# Roadside Romeo- New funny animal disney movie



## CannonFodder (Dec 3, 2010)

[video=youtube;3Tsu3S0EaJA]http://www.youtube.com/watch?v=3Tsu3S0EaJA&feature=related[/video]
Not sure what I think about this, but I don't think it's been released in english though.


----------



## Joeyyy (Dec 3, 2010)

Furries please.. oh please dont masturbate to this 

theres no use trying.


----------



## HappyBunny (Dec 3, 2010)

Joeyyy said:


> Furries please.. oh please dont masturbate to this
> 
> theres no use trying.


 
Yeah. I'm sure it's already begun.


----------



## CannonFodder (Dec 3, 2010)

HappyBunny said:


> Yeah. I'm sure it's already begun.


 It has already begun, apparently you can get it subbed though.


----------



## jeff (Dec 3, 2010)

it was released 2 years ago in american theaters and theyre never going to dub it


----------



## CannonFodder (Dec 3, 2010)

Shartblaster said:


> it was released 2 years ago in american theaters and theyre never going to dub it


 News to me actually, is it any good?


----------



## jeff (Dec 3, 2010)

CannonFodder said:


> News to me actually, is it any good?


 
everything ive heard says no but since youre already using words like 'funny animal' you might as well watch it because youre balls deep


----------



## HappyBunny (Dec 3, 2010)

Honestly, it doesn't seem.... all that good, to me, but. Trailers can be decieving. Plenty of trailers that LOOKED good turned out to be awful, so...


----------



## Riavis (Dec 3, 2010)

HappyBunny said:


> Honestly, it doesn't seem.... all that good, to me, but. Trailers can be decieving. Plenty of trailers that LOOKED good turned out to be awful, so...



QFT


----------



## Daisy La Liebre (Dec 3, 2010)

Furries are suckers for anything anthro. Even if it's piss poor Disney shit.


----------



## Schwimmwagen (Dec 3, 2010)

Jared said:


> Furries are suckers for anything anthro. Even if it's piss poor Disney shit.


 
Disney classics like the Lion King are still win. :[


----------



## PATROL (Dec 3, 2010)

Something in that trailer makes me not want to watch it even on the most boring day


----------



## Xenke (Dec 3, 2010)

Why does it look so gross?

Whyyyy does it looks so gross!?

Did they hire furry consultants or something!?

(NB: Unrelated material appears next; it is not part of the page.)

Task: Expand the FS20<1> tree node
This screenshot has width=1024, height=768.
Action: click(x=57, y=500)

Why can't they makes something like this look good at least?


----------



## Kellie Gator (Dec 3, 2010)

Wasn't there a movie that was kinda like this except the main character was a white dog with a lightning bolt on his back? :V


----------



## Xenke (Dec 3, 2010)

Kellie Gator said:


> Wasn't there a movie that was kinda like this except the main character was a white dog with a lightning bolt on his back? :V


 
Maybe. :U


----------



## Corto (Dec 3, 2010)

Gibby said:


> Disney classics like the Lion King are still win. :[


Don't you fucking dare relate the Lion King to furries. It's one of the movies I love the most and if you assholes ruin it I swear to God I'll finish your stupid fandom.


----------



## Tomias_Redford (Dec 5, 2010)

Corto said:


> Don't you fucking dare relate the Lion King to furries. It's one of the movies I love the most and if you assholes ruin it I swear to God I'll finish your stupid fandom.

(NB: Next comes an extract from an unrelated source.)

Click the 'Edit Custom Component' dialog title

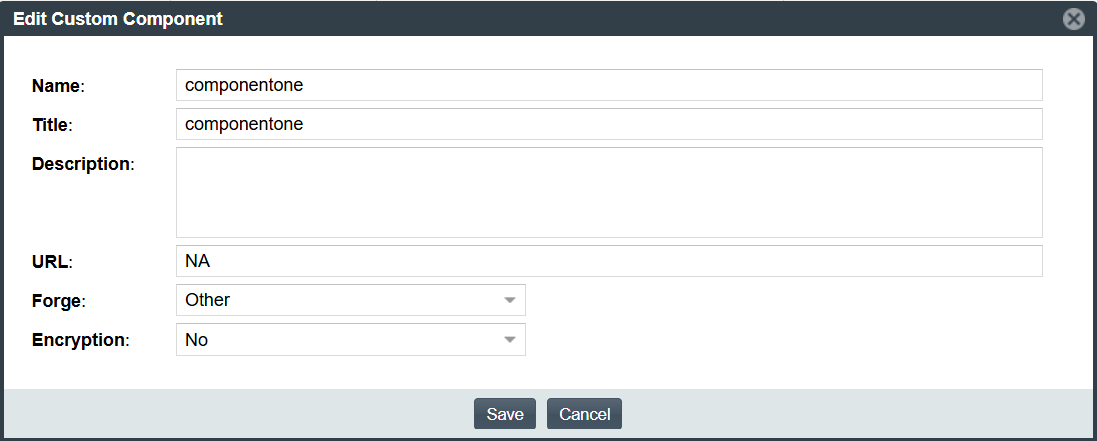click(x=118, y=19)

http://www.furaffinity.net/view/4399277/

Obviously gonna be NSFW XD


----------



## Taralack (Dec 5, 2010)

so it's basically a Bollywood animated furry disney film. unsure if want...


----------



## Dr. Durr (Jan 15, 2011)

WHY


----------



## Xipoid (Jan 16, 2011)

Yo mang, if you gon necro at least have something good to say. Don't think there is going to be much discussion on this one, but if people feel otherwise I will unlock it.


----------